Freitag, 14. Juli 2006
Tolle Vorbilder
Die Leipziger Volkszeitung wird - wie jede Regionalzeitung - oft kritisiert. Jetzt beschweren sich auch Medien-Professoren der Uni. Aber nicht, weil sie Argumente hätten, sondern weil ihnen die Berichterstattung über eines ihrer Projekte nicht passt. Und es fallen genau die Begriffe, die auch Politiker gerne wählen, kurz bevor sie wegen eines Skandals zurücktreten: Kampagnenjournalismus, Missachtung der publizistischen Ethik, "gezielt und absichtsvoll Schaden zufügen". Das übliche Programm.
Konkrete Beispiele nennen die Medien-Profs aber nicht. Würden sie konkret werden, wären die Anschuldigungen ja vielleicht intersubjektiv nachvollziehbar und damit überprüfbar.

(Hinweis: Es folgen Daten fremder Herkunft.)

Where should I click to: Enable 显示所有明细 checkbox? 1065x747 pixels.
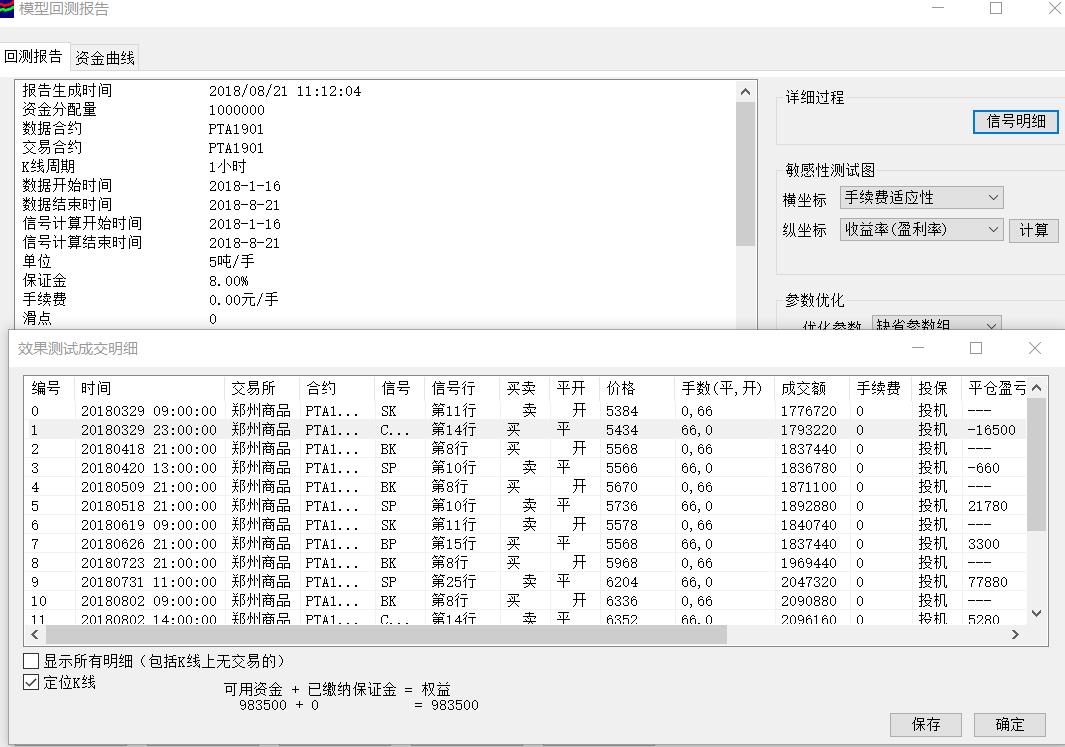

Es geht wohl darum, dass die LVZ sich wiederholt erdreistet hat, zu kritisieren, dass der Bau der u.a. von den Professoren ins Leben gerufenen und u.a. mit Geldern der Sparkassen-Medienstiftung finanzierten kostenpflichtigen Bezahl-Uni auf wundersame Weise viel viel teurer geworden ist als geplant und auch bei der von Wirtschaftsprüfungsgesellschaften als intransparent kritisierten Auftragsvergabe irgendwie vielleicht Freunde des Sparkassen-Chefs berücksichtigt wurden... Eine Meldung dazu bei mephisto, dem Uni-Radio, in dem einige der Profs übrigens auch die Finger drin haben, gibt es hier.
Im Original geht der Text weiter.